The herb false unicorn is native to North America east of the Mississippi River. It is similar in appearance but unrelated to “true” unicorn, Aletris farinose.

The root is the portion used medicinally. Native Americans and subsequently European physicians believed that false unicorn stimulates the uterus, promoting menstruation. It was used for dysmennorhea (painful menstruation), amenorrhoea (absent mensturuation), and irregular menstruation, as well as infections of the female genital tract.

It has been claimed that various natural herbs and supplements can improve the odds of early stages of dysplasia changing back to normal cells. If your physician suggests watchful waiting and a repeat examination, it should be safe to try some of these methods during the waiting period. Though there is no scientific evidence that these herbs are effective at treating advanced stages of cervical cancer, some practitioners might still prescribe them since they are seen as effective in earlier stages.

In addition to False Unicorn, black cohosh, motherwort, and blessed thistle are also thought to be possibly useful in the treatment of early stages of cervical cancer.

Effect of False Unicorn on Cervical Cancer

Some contemporary herbalists claim that false unicorn can help “balance” the female reproductive system, normalizing hormone levels and optimizing ovarian action. In some cases it is therefore thought to be possibly benefical for treating early stages of cervical cancer. False unicorn is also recommend for preventing miscarriages and treating infertility, dysmennorhea, PMS, pelvic inflammatory disease, and morning sickness. However, there is no meaningful evidence to support any of these uses.

Some herbalists support these proposed effects by referring to the presence of the hormone-like substance diosgenin in false unicorn.

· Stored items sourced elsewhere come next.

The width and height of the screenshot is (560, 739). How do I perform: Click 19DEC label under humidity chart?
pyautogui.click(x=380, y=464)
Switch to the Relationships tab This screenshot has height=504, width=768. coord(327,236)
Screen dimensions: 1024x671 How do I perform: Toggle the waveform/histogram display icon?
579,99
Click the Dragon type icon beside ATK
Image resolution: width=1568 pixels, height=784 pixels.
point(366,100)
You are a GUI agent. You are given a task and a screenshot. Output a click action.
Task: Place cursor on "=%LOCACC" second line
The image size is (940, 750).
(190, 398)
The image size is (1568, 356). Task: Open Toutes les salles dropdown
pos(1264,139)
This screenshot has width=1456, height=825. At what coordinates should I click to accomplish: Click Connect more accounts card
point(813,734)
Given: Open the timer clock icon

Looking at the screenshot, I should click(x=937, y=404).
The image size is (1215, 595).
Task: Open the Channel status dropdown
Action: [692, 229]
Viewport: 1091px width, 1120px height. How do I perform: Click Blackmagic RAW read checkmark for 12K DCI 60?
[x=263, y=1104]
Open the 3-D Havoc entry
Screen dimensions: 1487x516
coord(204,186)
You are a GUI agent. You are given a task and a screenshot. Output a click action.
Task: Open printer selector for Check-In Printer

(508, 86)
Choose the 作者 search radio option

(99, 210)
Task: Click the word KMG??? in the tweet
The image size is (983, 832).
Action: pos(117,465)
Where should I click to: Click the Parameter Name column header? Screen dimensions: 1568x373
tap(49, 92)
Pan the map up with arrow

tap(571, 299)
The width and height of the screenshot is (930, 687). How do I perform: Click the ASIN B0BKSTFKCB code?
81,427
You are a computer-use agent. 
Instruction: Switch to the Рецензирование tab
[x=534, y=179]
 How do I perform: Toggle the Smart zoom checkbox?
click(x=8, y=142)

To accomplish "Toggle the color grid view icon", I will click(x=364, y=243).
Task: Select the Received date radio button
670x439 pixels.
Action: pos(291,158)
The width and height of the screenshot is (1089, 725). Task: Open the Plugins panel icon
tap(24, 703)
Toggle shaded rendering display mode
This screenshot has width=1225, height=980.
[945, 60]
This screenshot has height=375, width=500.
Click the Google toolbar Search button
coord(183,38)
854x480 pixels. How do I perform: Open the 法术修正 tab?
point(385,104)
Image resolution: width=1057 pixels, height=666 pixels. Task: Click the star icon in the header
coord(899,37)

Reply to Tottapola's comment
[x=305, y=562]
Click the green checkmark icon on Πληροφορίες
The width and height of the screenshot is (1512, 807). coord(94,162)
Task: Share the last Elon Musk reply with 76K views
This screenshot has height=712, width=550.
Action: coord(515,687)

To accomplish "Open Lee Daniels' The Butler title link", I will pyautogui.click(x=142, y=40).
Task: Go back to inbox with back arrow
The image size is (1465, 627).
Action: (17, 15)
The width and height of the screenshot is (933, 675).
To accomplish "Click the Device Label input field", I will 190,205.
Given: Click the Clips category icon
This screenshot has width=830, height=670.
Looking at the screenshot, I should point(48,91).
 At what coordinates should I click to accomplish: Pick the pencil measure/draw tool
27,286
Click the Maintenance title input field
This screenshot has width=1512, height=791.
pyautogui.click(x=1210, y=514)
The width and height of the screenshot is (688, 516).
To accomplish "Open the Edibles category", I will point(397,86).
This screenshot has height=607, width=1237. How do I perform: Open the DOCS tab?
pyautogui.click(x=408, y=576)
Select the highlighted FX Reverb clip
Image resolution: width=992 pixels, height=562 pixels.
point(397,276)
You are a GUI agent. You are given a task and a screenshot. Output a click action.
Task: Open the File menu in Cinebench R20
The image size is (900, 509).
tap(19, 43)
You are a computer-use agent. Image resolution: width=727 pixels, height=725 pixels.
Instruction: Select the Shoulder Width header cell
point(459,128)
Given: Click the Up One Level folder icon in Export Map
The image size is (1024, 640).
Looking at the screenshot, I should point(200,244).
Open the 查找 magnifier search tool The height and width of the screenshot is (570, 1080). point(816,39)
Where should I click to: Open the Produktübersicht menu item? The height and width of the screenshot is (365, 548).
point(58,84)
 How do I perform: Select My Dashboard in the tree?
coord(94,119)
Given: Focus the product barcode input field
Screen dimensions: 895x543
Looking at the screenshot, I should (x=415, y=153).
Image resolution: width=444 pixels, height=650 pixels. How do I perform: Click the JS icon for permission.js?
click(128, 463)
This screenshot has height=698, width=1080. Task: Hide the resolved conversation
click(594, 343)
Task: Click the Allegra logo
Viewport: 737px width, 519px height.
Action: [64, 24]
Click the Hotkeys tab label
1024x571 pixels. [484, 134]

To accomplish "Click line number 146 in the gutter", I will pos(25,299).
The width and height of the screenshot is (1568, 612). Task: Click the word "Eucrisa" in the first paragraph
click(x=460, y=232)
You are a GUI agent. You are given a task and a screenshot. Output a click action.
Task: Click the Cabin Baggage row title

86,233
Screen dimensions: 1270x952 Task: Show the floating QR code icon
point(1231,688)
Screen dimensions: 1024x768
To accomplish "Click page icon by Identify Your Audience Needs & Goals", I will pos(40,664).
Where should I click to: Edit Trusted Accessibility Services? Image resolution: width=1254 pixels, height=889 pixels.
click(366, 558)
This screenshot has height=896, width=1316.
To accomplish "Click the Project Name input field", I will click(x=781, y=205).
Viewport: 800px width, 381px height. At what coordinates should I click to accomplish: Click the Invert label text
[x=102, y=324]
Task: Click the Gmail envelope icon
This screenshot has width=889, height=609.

They claim that diosgenin either has hormonal properties, or that the body can use it to create hormones and bring balance back into the body - something extremely necessary for the treatment of any disease, including cancer.

Read more details about False Unicorn.

How to Use False Unicorn

A typical dose of false unicorn is 1–2 grams three times daily, or an equivalent amount in tincture form.

You should always seek medical advice before using any false unicorn root preparation.

  • False unicorn root may cause nausea or vomiting when taken in large doses.
  • False unicorn may cause gastric irritation, you should use it cautiously if you have gastrointestinal problems.
  • False unicorn root may alter the actions of hormone drugs that affect the uterus. If you're taking estrogen or progesterone, you should consult first with your own doctor to find out whether it is safe to use False Unicorn with prescription drugs or other supplements.
  • Pregnant and lactating women are advised to avoid using false unicorn root because of the lack of information on safety and efficacy of the herb in these patient groups.

References

  1. Newall CA, Anderson LA, Phillipson JD. Herbal Medicines: A Guide for Health-Care Professionals. London: Pharmaceutical Press; 1996:116.